**** Available data ****
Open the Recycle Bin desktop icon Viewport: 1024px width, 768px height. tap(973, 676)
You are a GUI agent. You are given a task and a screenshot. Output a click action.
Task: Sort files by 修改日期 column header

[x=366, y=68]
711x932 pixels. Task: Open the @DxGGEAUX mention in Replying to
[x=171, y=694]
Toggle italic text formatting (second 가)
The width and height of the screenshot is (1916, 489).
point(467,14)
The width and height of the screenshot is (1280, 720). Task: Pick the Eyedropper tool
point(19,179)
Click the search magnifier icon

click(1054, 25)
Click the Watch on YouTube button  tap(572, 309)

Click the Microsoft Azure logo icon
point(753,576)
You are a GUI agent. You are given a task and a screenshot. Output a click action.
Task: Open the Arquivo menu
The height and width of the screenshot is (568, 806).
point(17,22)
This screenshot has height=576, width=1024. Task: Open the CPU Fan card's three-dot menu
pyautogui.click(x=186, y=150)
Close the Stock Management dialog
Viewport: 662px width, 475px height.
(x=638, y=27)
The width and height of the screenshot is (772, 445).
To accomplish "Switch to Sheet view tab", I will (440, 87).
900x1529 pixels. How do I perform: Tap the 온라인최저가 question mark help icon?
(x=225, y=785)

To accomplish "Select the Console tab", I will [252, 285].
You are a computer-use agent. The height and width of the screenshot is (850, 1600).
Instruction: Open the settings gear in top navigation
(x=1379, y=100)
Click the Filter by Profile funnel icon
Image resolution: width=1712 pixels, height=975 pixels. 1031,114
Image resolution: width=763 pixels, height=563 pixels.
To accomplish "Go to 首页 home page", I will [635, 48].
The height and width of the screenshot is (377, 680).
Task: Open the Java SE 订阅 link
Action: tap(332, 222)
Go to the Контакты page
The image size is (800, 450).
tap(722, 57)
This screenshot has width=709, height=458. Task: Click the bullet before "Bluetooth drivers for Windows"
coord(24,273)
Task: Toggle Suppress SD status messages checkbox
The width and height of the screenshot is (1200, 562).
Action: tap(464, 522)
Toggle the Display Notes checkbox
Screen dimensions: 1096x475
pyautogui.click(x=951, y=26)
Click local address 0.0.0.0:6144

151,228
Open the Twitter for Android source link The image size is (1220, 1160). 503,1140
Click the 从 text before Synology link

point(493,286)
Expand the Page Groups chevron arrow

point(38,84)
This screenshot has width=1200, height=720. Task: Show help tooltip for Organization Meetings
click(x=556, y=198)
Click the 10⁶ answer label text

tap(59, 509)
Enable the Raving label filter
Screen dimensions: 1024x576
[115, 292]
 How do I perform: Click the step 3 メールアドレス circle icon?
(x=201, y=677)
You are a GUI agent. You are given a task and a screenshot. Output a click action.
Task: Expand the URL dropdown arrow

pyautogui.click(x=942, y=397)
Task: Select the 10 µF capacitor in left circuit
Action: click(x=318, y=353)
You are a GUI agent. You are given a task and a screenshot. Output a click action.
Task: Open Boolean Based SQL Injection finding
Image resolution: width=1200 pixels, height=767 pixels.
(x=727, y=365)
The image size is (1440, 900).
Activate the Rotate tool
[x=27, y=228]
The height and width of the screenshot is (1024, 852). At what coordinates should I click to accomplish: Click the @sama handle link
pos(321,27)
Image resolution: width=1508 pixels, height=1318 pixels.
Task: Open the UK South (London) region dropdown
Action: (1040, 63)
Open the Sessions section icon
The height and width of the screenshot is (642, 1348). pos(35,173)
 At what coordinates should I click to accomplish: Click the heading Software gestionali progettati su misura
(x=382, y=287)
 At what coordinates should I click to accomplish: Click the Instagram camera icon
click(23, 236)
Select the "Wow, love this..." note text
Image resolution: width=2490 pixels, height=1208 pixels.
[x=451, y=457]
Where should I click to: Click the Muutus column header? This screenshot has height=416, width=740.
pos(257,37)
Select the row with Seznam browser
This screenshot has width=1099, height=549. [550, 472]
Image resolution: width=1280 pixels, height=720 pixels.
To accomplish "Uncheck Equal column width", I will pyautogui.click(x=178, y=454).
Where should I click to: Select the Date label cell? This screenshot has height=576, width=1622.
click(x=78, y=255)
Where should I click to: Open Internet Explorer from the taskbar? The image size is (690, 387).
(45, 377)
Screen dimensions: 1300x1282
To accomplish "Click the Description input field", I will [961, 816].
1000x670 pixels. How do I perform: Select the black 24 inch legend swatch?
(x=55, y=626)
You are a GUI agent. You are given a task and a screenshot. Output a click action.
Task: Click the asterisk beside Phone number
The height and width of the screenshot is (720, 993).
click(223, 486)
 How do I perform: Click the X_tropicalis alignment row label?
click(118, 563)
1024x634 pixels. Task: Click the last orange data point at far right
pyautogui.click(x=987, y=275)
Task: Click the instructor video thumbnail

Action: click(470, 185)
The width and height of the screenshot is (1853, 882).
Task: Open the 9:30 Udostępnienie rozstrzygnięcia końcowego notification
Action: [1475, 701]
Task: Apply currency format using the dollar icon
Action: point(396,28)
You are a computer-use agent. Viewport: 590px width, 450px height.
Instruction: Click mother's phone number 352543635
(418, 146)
****
** What to produce **
Write the material above out in full, exactly as it reads.

** Answer area **
Open the Recycle Bin desktop icon Viewport: 1024px width, 768px height. tap(973, 676)
You are a GUI agent. You are given a task and a screenshot. Output a click action.
Task: Sort files by 修改日期 column header

[x=366, y=68]
711x932 pixels. Task: Open the @DxGGEAUX mention in Replying to
[x=171, y=694]
Toggle italic text formatting (second 가)
The width and height of the screenshot is (1916, 489).
point(467,14)
The width and height of the screenshot is (1280, 720). Task: Pick the Eyedropper tool
point(19,179)
Click the search magnifier icon

click(1054, 25)
Click the Watch on YouTube button  tap(572, 309)

Click the Microsoft Azure logo icon
point(753,576)
You are a GUI agent. You are given a task and a screenshot. Output a click action.
Task: Open the Arquivo menu
The height and width of the screenshot is (568, 806).
point(17,22)
This screenshot has height=576, width=1024. Task: Open the CPU Fan card's three-dot menu
pyautogui.click(x=186, y=150)
Close the Stock Management dialog
Viewport: 662px width, 475px height.
(x=638, y=27)
The width and height of the screenshot is (772, 445).
To accomplish "Switch to Sheet view tab", I will (440, 87).
900x1529 pixels. How do I perform: Tap the 온라인최저가 question mark help icon?
(x=225, y=785)

To accomplish "Select the Console tab", I will [252, 285].
You are a computer-use agent. The height and width of the screenshot is (850, 1600).
Instruction: Open the settings gear in top navigation
(x=1379, y=100)
Click the Filter by Profile funnel icon
Image resolution: width=1712 pixels, height=975 pixels. 1031,114
Image resolution: width=763 pixels, height=563 pixels.
To accomplish "Go to 首页 home page", I will [635, 48].
The height and width of the screenshot is (377, 680).
Task: Open the Java SE 订阅 link
Action: tap(332, 222)
Go to the Контакты page
The image size is (800, 450).
tap(722, 57)
This screenshot has width=709, height=458. Task: Click the bullet before "Bluetooth drivers for Windows"
coord(24,273)
Task: Toggle Suppress SD status messages checkbox
The width and height of the screenshot is (1200, 562).
Action: tap(464, 522)
Toggle the Display Notes checkbox
Screen dimensions: 1096x475
pyautogui.click(x=951, y=26)
Click local address 0.0.0.0:6144

151,228
Open the Twitter for Android source link The image size is (1220, 1160). 503,1140
Click the 从 text before Synology link

point(493,286)
Expand the Page Groups chevron arrow

point(38,84)
This screenshot has width=1200, height=720. Task: Show help tooltip for Organization Meetings
click(x=556, y=198)
Click the 10⁶ answer label text

tap(59, 509)
Enable the Raving label filter
Screen dimensions: 1024x576
[115, 292]
 How do I perform: Click the step 3 メールアドレス circle icon?
(x=201, y=677)
You are a GUI agent. You are given a task and a screenshot. Output a click action.
Task: Expand the URL dropdown arrow

pyautogui.click(x=942, y=397)
Task: Select the 10 µF capacitor in left circuit
Action: click(x=318, y=353)
You are a GUI agent. You are given a task and a screenshot. Output a click action.
Task: Open Boolean Based SQL Injection finding
Image resolution: width=1200 pixels, height=767 pixels.
(x=727, y=365)
The image size is (1440, 900).
Activate the Rotate tool
[x=27, y=228]
The height and width of the screenshot is (1024, 852). At what coordinates should I click to accomplish: Click the @sama handle link
pos(321,27)
Image resolution: width=1508 pixels, height=1318 pixels.
Task: Open the UK South (London) region dropdown
Action: (1040, 63)
Open the Sessions section icon
The height and width of the screenshot is (642, 1348). pos(35,173)
 At what coordinates should I click to accomplish: Click the heading Software gestionali progettati su misura
(x=382, y=287)
 At what coordinates should I click to accomplish: Click the Instagram camera icon
click(23, 236)
Select the "Wow, love this..." note text
Image resolution: width=2490 pixels, height=1208 pixels.
[x=451, y=457]
Where should I click to: Click the Muutus column header? This screenshot has height=416, width=740.
pos(257,37)
Select the row with Seznam browser
This screenshot has width=1099, height=549. [550, 472]
Image resolution: width=1280 pixels, height=720 pixels.
To accomplish "Uncheck Equal column width", I will pyautogui.click(x=178, y=454).
Where should I click to: Select the Date label cell? This screenshot has height=576, width=1622.
click(x=78, y=255)
Where should I click to: Open Internet Explorer from the taskbar? The image size is (690, 387).
(45, 377)
Screen dimensions: 1300x1282
To accomplish "Click the Description input field", I will [961, 816].
1000x670 pixels. How do I perform: Select the black 24 inch legend swatch?
(x=55, y=626)
You are a GUI agent. You are given a task and a screenshot. Output a click action.
Task: Click the asterisk beside Phone number
The height and width of the screenshot is (720, 993).
click(223, 486)
 How do I perform: Click the X_tropicalis alignment row label?
click(118, 563)
1024x634 pixels. Task: Click the last orange data point at far right
pyautogui.click(x=987, y=275)
Task: Click the instructor video thumbnail

Action: click(470, 185)
The width and height of the screenshot is (1853, 882).
Task: Open the 9:30 Udostępnienie rozstrzygnięcia końcowego notification
Action: [1475, 701]
Task: Apply currency format using the dollar icon
Action: point(396,28)
You are a computer-use agent. Viewport: 590px width, 450px height.
Instruction: Click mother's phone number 352543635
(418, 146)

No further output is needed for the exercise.